I recently had the opportunity to serve as the discussant for a World Bank Group Knowledge Talk featuring Rita McGrath. Rita is a professor at Columbia Business School, and an expert on innovation and strategy. Her work – including the landmark book on strategy The End of Competitive Advantage, and important articles on the method of discovery-driven planning – holds useful lessons for the work that we do at the Bank, including in the Science of Delivery agenda.
Rita emphasized in her talk an accelerating pace of change and disruption that goes beyond the business world. Established companies, failing to to refresh their competitive advantage and seek new frontiers, have fallen, while whole new arenas for competition have arisen, with profound economic and social effects. To me this suggests a question, one worth asking ourselves constantly: what keeps us relevant?
The central theme – remaining relevant in a world of rapid change – is what motivates us to keep working on difficult problems, even when they are particularly challenging; and to change the way we do things if that’s what it takes to get things done. A widely- used phrase summarized perhaps the focus on this discussion "we need to fall in love with the problem, not with the solution". But what does this mean in practice? What practical steps can we take to ensure that we identify the right problems that hold our sustained attention and bring results to the ground?
In the changing, and increasingly networked, world that Rita described, borders become less important than the bridges that we build to people who can contribute to solutions. We need to involve others – practitioners inside and outside the Bank, as well as clients and beneficiaries themselves – to solve problems. Internal networks help to identify the abilities, talents, and solutions that we need to bring tangible results to the ground. How do we use internal networks, while reaching out to collaborators beyond our institutions, to get things done?

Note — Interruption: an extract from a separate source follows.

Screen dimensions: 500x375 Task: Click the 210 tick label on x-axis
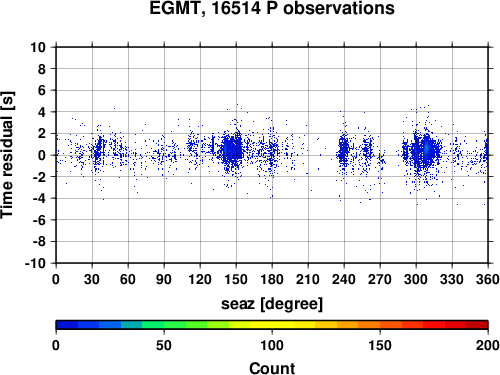tap(308, 279)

To cope with the pressures of change and instability, Rita identifies a process of continuous reconfiguration. Successful organizations can often change in response to pressures, shifting their strategies and working in different ways. And they regularly refresh their thinking, inviting in many perspectives, and challenging their own pre-existing perceptions.
Rita also discussed a process of evaluating our assumptions at “checkpoints,” where we can take stock of progress and check for early warnings that we may be straying off course. To me this suggests another question: how can we use the information we have at hand (including the appropriate use of lagging, current, and leading indicators) to learn when our interventions are working, or not, and to adapt our strategies when necessary?
We need all this, and more, to stay relevant and to make sure that we are solving the problems that matter the most to our true clients, the poor. This is the biggest incentive to work in development institutions like the Bank. We need to fall in love with these problems, be committed beyond our own institutional constraints, not resting with solutions until these objectives of our focus have been resolved. To me, this relentless focus on bringing results to the ground, and not being satisfied until those results are achieved, is what it means to fall in love with the problem!